Dopo i forti disagi di docenti e studenti causati dal forte caldo che sta attanagliando le scuole italiane, soprattutto al Sud e in Puglia, di cui abbiamo dato notizia in questi giorni. Oggi, 25 settembre, gli studenti di un liceo di Bari, hanno deciso di scioperare alla luce delle condizioni della scuola italiana, non adatta a temperature elevatissime. Lo riporta La Repubblica.
“Abbiamo deciso di indire questo sciopero perché siamo stanchi di esser le fondamenta portanti di una scuola che non ci dà ascolto – scrivono gli studenti in un documento – La protesta è nata dal caldo sofferto nelle ultime due settimane che non è stato preso in considerazione in alcun modo dalla scuola: alcuni ragazzi si sono sentiti male. Sono mancati i dispenser dell’acqua per tre giorni e ci è stato detto che l’acqua dei rubinetti fosse potabile, anche se i collaboratori ci hanno sconsigliato di berla. C’è bisogno di un intervento stabile”.
Gli studenti chiedono una scuola adatta ad affrontare tutte le stagioni climatiche, investimenti permanenti nell’edilizia scolastica (“non è possibile fare lezione in aule con tetti rotti e da cui perde acqua quando piove, con crepe nei muri e bagno non funzionanti”), ma anche di poter girare nei corridoi durante l’intervallo almeno per i primi cinque o gli ultimi cinque minuti.
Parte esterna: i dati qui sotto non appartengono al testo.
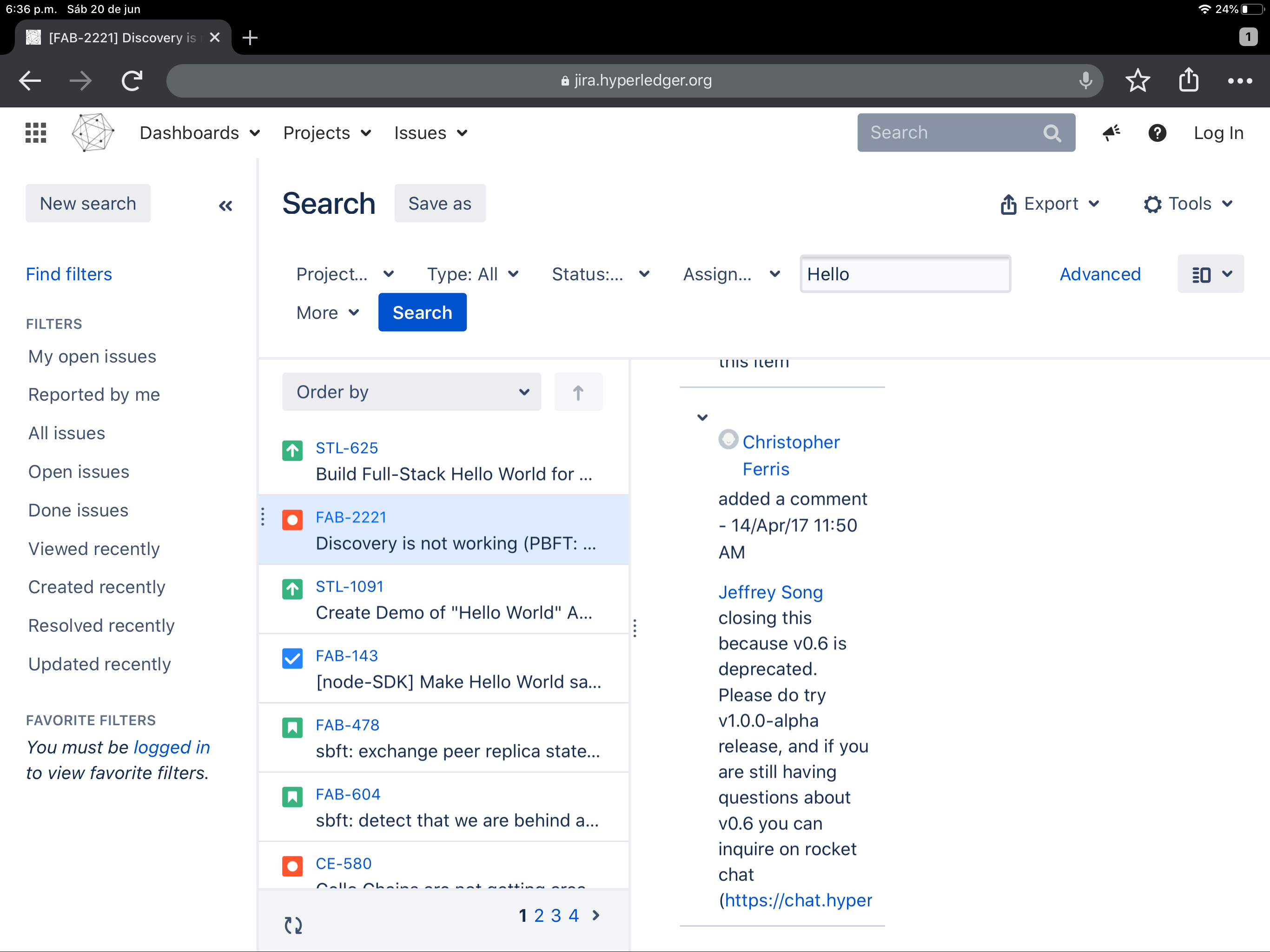Open the Export dropdown
The image size is (1270, 952).
[1050, 204]
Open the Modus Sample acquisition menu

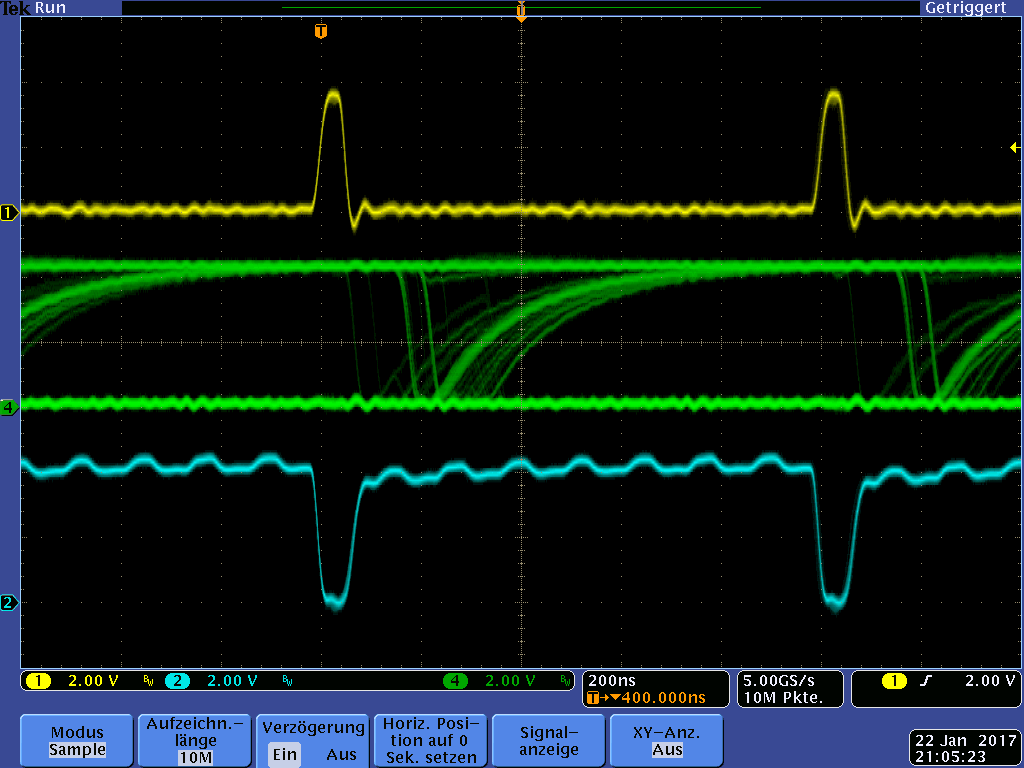tap(77, 740)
La preside con le mani legate
“I ragazzi pretenderebbero condizionatori nelle aule ma non siamo nelle condizioni di poterli accontentare, a meno che la Città metropolitana non ci dia finanziamenti per installarli – spiega la preside – I ragazzi pensano che con lo sciopero possano ottenere risultati, ma è solo con l’impegno continuo e una coordinamento con la Città metropolitana, con la quale interloquiamo spesso, che si possono ottenere risultati. Per il sovraffollamento, invece, ci vorrebbe un intervento del ministero per ridurre i limiti di alunni per classe. Così si lavorerebbe anche meglio”.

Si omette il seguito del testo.